▶ **Activity**:
Write out exactly the lines of the entries below from the one holding "Given: Click the Customer" to the one holding "Open the Portfolio", inclusive, and leave out all other lines.

▶ **Saved data entries**:
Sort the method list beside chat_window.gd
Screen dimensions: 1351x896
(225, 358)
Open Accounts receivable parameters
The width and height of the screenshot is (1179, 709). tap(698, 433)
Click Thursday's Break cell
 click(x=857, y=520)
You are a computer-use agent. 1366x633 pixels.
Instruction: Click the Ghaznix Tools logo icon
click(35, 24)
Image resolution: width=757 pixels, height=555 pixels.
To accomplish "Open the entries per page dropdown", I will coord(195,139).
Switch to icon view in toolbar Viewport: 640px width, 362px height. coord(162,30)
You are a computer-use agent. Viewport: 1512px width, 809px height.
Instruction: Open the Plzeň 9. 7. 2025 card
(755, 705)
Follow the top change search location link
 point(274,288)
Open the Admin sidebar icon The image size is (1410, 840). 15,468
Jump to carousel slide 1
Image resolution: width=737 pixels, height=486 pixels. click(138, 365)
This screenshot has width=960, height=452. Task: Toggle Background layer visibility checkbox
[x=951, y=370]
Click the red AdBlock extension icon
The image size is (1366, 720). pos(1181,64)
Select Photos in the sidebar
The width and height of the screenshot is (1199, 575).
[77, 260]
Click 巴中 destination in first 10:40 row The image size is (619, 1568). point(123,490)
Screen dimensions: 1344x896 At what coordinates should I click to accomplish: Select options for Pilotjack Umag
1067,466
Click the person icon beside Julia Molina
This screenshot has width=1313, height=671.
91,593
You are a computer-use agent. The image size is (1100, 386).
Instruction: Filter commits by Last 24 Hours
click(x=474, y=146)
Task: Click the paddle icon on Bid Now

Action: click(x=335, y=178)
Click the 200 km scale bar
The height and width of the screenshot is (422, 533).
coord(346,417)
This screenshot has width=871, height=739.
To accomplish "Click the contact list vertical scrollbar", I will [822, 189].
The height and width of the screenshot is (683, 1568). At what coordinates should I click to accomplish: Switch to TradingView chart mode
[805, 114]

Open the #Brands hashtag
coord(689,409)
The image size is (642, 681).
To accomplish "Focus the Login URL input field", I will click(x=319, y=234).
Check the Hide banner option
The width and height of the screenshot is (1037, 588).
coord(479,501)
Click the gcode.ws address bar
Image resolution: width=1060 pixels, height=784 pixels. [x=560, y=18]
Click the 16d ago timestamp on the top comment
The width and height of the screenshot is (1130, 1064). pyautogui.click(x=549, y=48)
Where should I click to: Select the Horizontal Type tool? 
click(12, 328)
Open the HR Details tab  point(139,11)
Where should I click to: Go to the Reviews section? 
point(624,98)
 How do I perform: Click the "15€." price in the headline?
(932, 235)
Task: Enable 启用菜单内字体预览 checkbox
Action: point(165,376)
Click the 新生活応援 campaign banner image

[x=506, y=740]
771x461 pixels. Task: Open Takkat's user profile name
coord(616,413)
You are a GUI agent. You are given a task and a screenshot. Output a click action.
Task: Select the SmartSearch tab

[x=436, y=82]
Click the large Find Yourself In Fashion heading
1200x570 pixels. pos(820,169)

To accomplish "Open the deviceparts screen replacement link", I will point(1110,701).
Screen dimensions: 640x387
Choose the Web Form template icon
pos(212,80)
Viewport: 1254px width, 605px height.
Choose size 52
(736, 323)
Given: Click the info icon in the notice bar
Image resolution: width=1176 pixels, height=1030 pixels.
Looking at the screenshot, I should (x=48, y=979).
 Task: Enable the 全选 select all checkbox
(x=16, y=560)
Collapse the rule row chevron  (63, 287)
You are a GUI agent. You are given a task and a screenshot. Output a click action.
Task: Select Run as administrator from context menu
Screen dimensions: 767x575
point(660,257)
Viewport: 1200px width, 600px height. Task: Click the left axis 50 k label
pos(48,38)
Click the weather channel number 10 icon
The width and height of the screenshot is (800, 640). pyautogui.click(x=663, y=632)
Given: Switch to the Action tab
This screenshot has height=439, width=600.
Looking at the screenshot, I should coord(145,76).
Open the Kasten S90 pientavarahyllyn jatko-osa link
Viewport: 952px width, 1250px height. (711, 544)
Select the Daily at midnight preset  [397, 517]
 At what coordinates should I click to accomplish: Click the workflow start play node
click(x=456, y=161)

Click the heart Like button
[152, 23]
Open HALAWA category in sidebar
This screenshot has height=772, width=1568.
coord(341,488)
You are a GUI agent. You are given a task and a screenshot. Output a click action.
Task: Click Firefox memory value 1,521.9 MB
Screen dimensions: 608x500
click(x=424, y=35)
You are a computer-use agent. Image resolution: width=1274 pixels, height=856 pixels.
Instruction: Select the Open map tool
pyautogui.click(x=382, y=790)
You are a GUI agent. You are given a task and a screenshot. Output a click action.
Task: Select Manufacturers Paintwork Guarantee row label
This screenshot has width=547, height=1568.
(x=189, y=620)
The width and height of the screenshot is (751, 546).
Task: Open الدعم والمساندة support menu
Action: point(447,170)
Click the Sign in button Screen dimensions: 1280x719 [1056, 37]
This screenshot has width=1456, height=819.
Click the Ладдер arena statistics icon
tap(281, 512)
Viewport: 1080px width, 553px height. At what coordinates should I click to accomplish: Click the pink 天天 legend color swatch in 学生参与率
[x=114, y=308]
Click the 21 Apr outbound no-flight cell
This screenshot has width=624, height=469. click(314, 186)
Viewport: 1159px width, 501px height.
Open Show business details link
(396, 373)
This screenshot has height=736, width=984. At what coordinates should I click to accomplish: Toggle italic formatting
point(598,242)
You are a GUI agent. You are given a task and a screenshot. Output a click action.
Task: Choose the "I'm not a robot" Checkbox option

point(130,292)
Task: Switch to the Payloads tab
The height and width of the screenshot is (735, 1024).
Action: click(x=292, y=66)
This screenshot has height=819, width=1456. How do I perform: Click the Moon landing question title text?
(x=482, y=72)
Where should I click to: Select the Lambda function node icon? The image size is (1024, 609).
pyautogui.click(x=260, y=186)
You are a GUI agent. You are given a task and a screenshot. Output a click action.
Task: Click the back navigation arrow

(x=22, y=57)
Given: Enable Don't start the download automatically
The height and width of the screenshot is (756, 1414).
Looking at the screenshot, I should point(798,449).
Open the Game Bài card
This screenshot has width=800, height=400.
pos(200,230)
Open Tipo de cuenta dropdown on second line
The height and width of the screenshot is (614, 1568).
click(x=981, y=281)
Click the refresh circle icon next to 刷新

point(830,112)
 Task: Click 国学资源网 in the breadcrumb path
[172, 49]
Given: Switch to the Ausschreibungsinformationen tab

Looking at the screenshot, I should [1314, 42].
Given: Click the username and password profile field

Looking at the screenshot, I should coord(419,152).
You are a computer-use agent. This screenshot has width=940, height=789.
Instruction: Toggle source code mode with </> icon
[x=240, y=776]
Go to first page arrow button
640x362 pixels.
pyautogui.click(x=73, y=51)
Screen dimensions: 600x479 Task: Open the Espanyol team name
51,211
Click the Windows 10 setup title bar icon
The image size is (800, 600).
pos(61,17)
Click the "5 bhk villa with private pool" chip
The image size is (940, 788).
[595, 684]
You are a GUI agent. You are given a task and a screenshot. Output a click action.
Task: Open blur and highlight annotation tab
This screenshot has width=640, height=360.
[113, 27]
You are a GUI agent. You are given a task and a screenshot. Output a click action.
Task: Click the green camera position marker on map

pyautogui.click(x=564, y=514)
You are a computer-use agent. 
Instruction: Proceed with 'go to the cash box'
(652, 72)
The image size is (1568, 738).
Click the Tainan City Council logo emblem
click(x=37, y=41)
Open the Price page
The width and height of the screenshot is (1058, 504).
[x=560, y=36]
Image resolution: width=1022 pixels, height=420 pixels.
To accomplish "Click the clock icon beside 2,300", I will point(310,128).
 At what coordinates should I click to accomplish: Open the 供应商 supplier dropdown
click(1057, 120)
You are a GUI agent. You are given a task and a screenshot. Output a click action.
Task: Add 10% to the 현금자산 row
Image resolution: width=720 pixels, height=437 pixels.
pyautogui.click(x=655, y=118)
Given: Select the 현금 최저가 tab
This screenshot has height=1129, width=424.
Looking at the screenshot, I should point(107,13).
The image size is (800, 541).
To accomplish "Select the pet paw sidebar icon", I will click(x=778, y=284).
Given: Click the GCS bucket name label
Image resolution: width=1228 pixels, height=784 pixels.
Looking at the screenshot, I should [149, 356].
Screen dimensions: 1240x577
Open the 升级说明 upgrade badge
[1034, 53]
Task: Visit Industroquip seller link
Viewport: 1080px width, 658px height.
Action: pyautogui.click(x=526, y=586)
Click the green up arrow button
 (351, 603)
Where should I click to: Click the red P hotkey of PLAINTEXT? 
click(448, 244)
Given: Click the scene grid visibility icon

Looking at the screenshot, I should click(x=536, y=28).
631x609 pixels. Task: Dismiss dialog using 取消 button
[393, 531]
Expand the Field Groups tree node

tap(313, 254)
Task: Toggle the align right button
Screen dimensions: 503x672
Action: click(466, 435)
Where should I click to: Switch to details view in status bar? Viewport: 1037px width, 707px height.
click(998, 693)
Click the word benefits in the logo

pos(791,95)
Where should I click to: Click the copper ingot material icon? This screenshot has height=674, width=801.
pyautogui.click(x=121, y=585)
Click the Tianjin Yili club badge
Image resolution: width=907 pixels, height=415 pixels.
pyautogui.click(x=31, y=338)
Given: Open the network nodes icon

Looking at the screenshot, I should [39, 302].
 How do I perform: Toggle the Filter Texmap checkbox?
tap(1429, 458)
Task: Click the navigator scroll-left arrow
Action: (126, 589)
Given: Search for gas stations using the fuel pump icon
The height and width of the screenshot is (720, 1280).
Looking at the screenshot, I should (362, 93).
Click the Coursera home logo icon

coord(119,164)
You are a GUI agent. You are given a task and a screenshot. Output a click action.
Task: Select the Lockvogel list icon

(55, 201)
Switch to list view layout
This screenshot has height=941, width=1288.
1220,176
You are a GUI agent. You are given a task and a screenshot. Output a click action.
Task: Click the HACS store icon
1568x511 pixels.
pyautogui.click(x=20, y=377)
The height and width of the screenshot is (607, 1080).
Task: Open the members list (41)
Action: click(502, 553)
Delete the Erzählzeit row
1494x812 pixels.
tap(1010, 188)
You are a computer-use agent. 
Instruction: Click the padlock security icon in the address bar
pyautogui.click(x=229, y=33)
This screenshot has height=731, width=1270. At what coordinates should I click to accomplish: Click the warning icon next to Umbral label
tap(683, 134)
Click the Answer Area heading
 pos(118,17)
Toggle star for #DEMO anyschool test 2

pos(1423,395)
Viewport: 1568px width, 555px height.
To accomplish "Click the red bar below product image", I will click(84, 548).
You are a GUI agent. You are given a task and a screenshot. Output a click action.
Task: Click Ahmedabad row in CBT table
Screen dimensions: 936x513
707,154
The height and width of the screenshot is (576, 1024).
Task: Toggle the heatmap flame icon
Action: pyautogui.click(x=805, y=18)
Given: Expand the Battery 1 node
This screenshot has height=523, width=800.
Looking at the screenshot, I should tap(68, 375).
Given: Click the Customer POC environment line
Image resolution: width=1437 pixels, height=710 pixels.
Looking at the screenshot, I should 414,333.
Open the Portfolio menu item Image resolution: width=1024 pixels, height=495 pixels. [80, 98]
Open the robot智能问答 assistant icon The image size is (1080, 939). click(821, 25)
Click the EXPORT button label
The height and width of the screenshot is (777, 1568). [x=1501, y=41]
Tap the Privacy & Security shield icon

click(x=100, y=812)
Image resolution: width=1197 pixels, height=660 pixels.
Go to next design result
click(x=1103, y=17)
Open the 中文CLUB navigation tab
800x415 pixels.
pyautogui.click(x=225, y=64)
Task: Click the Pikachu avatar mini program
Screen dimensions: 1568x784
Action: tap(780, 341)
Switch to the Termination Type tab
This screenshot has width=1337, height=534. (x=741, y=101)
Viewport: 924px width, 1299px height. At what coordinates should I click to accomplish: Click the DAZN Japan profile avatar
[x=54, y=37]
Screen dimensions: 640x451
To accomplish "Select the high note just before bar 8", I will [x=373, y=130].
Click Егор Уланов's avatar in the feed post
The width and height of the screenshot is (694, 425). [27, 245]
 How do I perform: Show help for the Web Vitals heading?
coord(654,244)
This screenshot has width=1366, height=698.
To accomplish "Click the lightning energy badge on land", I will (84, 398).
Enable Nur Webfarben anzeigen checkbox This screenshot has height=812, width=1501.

▶ **Solution for this exercise**:
Given: Click the Customer POC environment line
Image resolution: width=1437 pixels, height=710 pixels.
Looking at the screenshot, I should 414,333.
Open the Portfolio menu item Image resolution: width=1024 pixels, height=495 pixels. [80, 98]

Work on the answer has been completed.